Her son was a star quarterback at Ridgeview High School. His talents eventually took him to the University of Arkansas.
"Derek was my baby. He was my little boy. He was my everything. My world revolved around him," Rizer said.
The young man had aspirations to pay it forward. Rizer said Hatcher wanted to coach the next generation of athletes. Unfortunately, his dream was cut short six years ago.
Hatcher overdosed on fentanyl at the young age of 24.
Rizer believes her son did not know he took fentanyl. Since her son's death, Rizer's world has not been the same.
"Waking up knowing he's not here is a pain I can't even express," Rizer added.
In 2020, statistics from the Florida Department of Law Enforcement showed 6,089 opioid-caused-deaths. 7,842 reported deaths were opioid related. In response to this national crisis, the Drug Enforcement Administration recognizes May 10 as "National Fentanyl Awareness Day".

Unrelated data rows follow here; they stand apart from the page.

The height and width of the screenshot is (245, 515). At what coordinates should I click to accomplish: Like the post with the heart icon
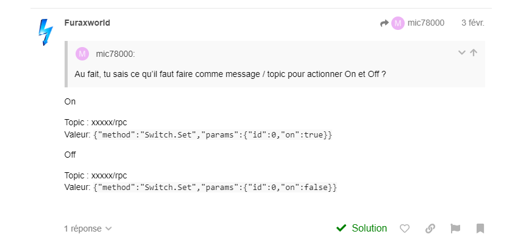point(405,229)
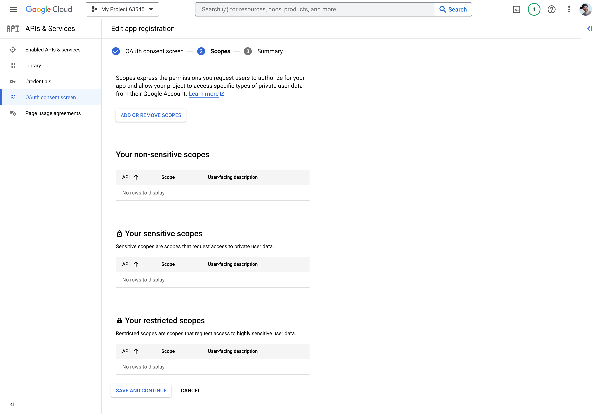600x414 pixels.
Task: Activate the Cloud Shell terminal
Action: click(517, 9)
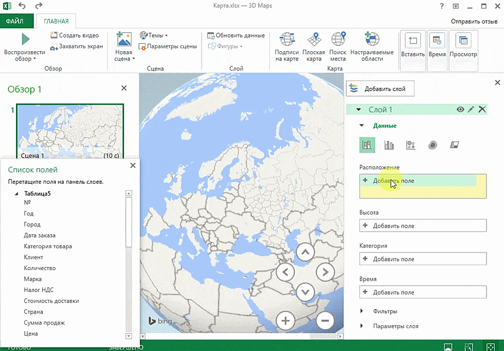Click the Play Tour (Воспроизвести обзор) icon
Viewport: 504px width, 351px height.
[x=25, y=39]
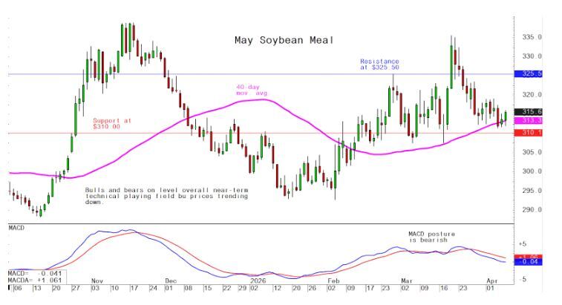Click the MACD= -0.041 readout
562x305 pixels.
click(33, 274)
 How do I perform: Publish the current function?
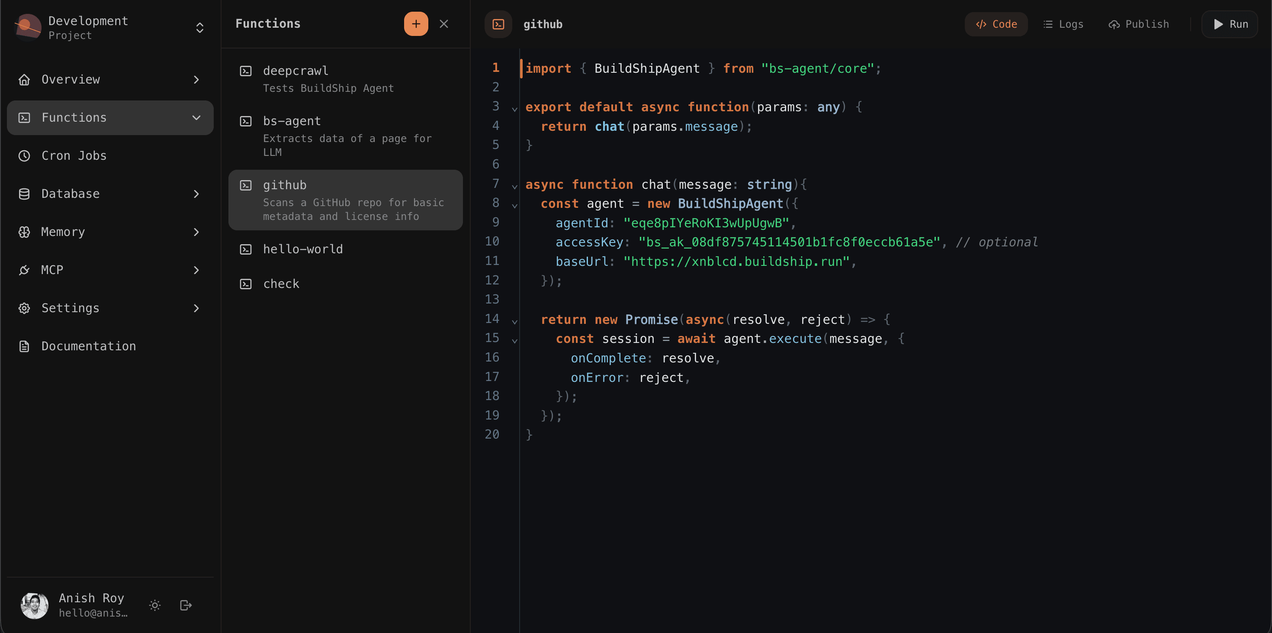(x=1139, y=24)
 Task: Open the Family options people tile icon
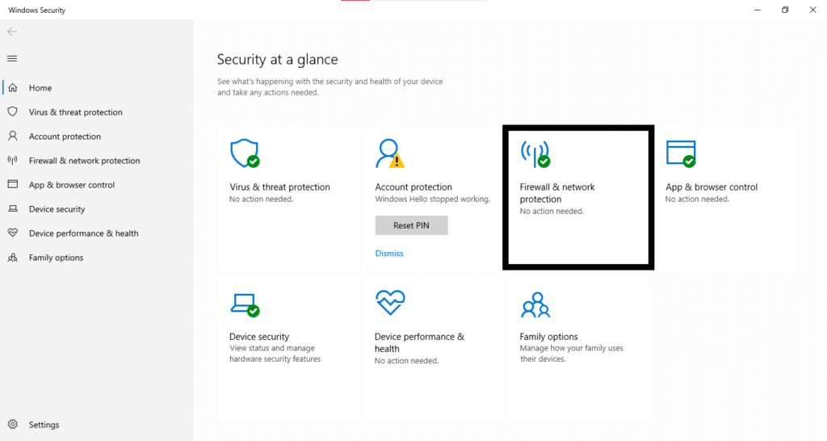[535, 305]
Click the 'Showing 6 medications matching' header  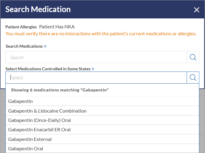tap(60, 90)
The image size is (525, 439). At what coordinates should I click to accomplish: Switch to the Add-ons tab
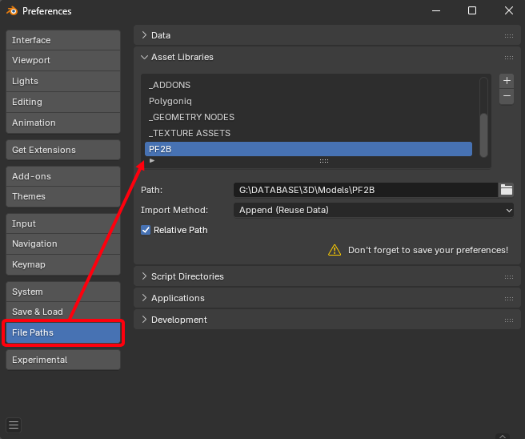coord(62,176)
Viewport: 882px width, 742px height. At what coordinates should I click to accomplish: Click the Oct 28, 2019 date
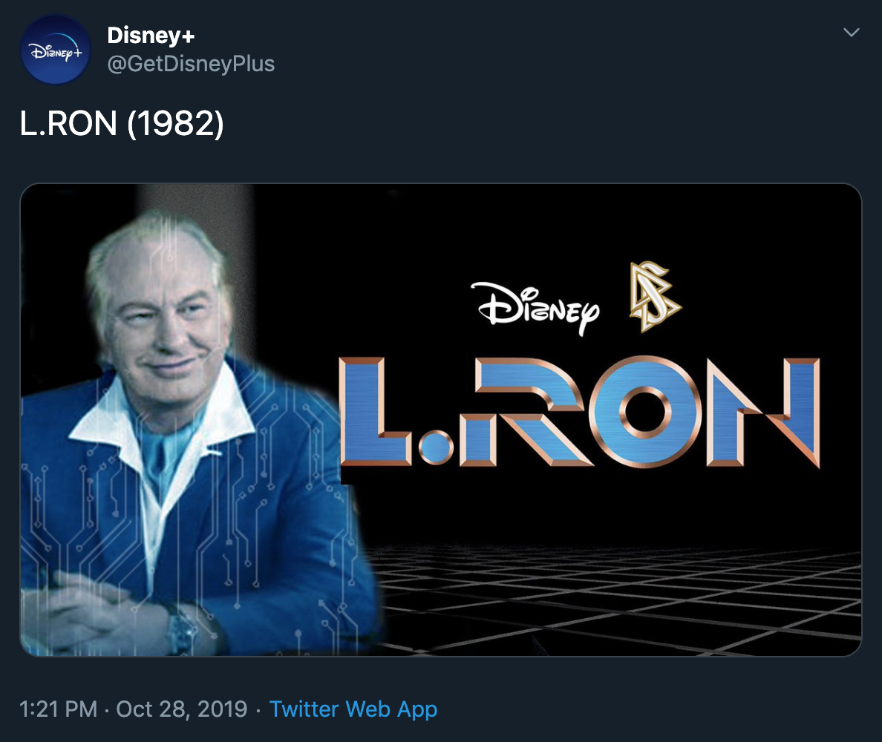coord(181,709)
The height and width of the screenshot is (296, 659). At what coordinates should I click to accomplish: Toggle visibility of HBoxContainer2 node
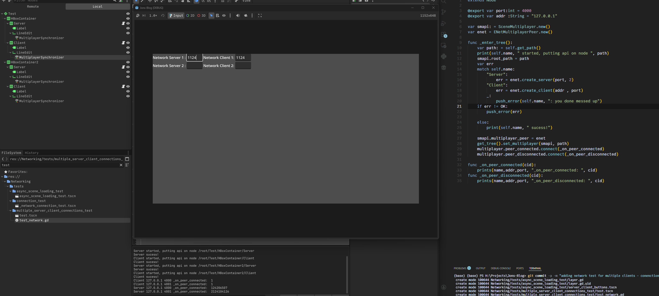(128, 62)
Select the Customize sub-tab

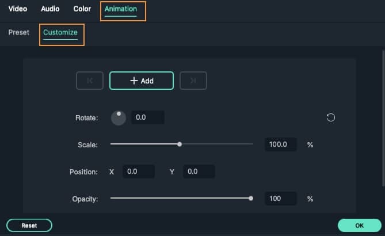[x=60, y=32]
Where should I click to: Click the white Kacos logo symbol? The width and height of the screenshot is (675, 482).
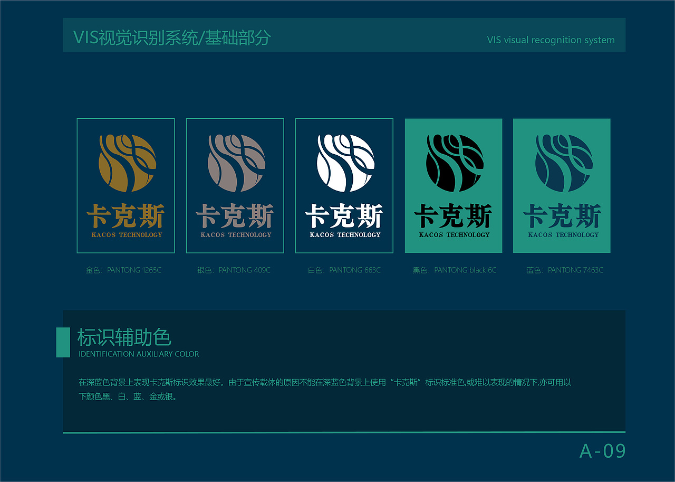click(x=344, y=164)
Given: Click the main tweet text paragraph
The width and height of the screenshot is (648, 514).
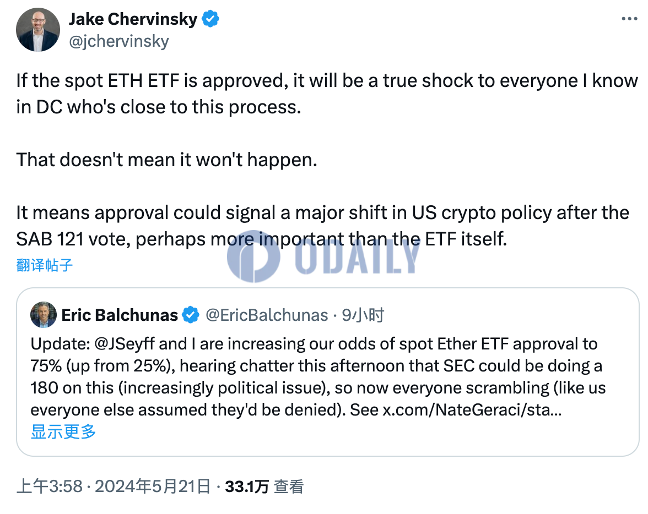Looking at the screenshot, I should point(327,160).
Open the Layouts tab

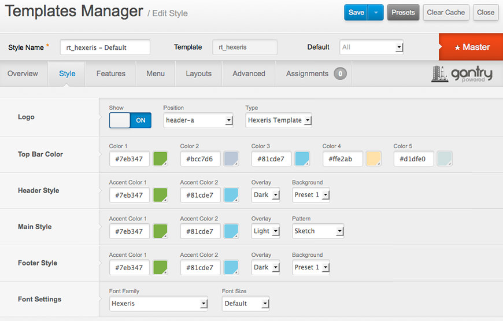tap(198, 73)
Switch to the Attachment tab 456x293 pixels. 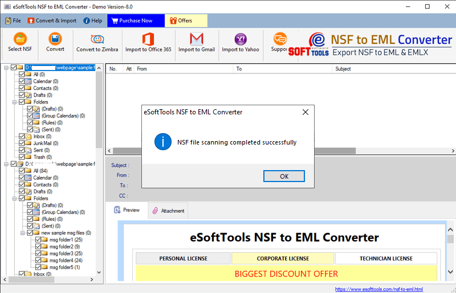(x=168, y=211)

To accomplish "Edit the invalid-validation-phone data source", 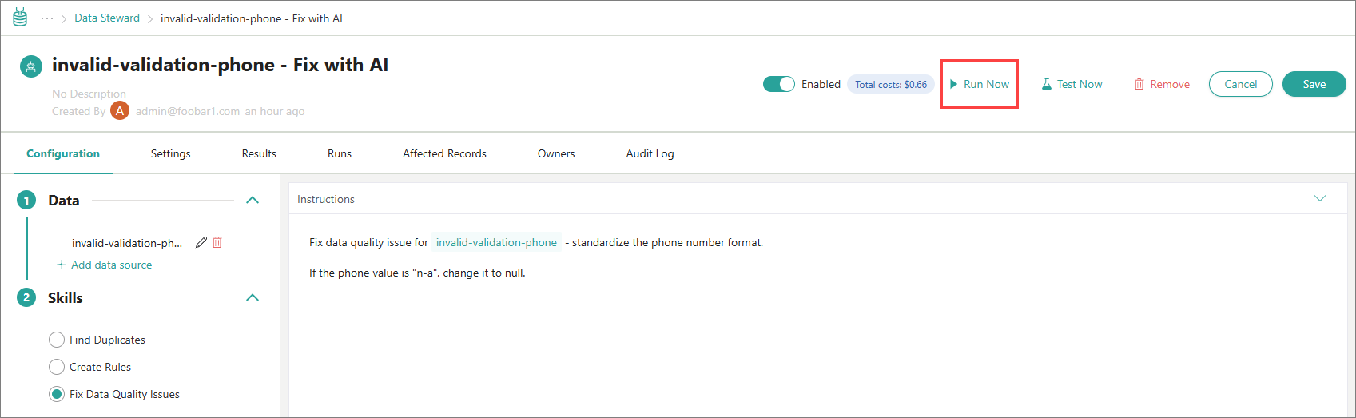I will 201,242.
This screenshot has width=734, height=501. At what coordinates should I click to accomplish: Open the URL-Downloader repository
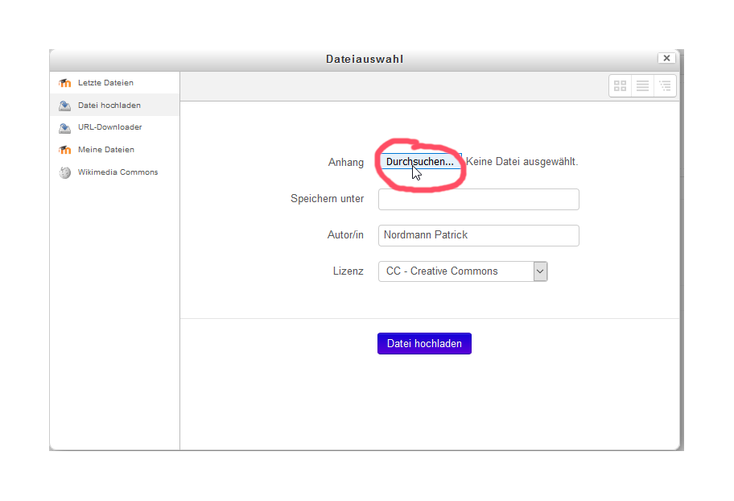(x=109, y=127)
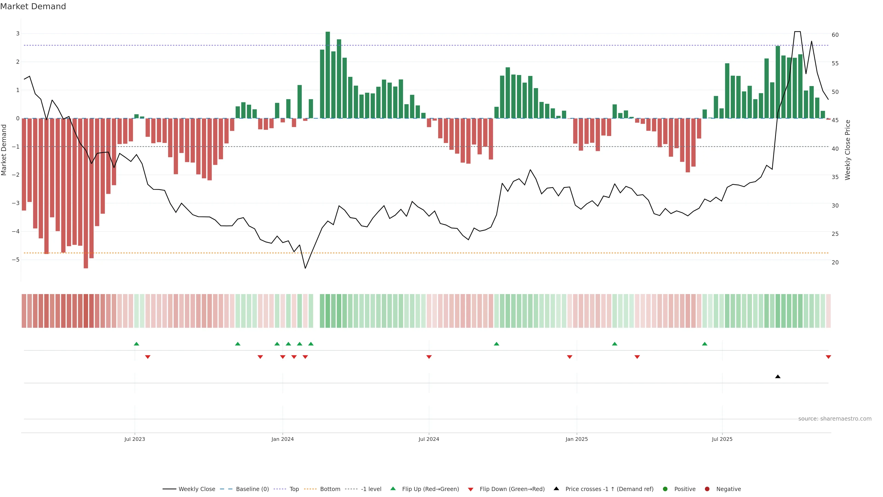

The goal is to educate the public on how dangerous the drug can be. Jacksonville DEA agent Mike Dubet said fentanyl does not discriminate.
"It's pretty much playing Russian Roulette with your body," Dubet said.
It's a gamble that Rizer doesn't want anyone to take. She said families should look for the signs of drug use. That's why she created the Derek Hatcher Foundation, a non-profit organization that raises awareness of substance abuse and addiction.
"I had people tell me Derek was doing drugs and I didn't believe it because my son would never do drugs," Rizer said.
Grief does not have a deadline, but to Rizer, talking about her son and sharing his story helps ease the pain.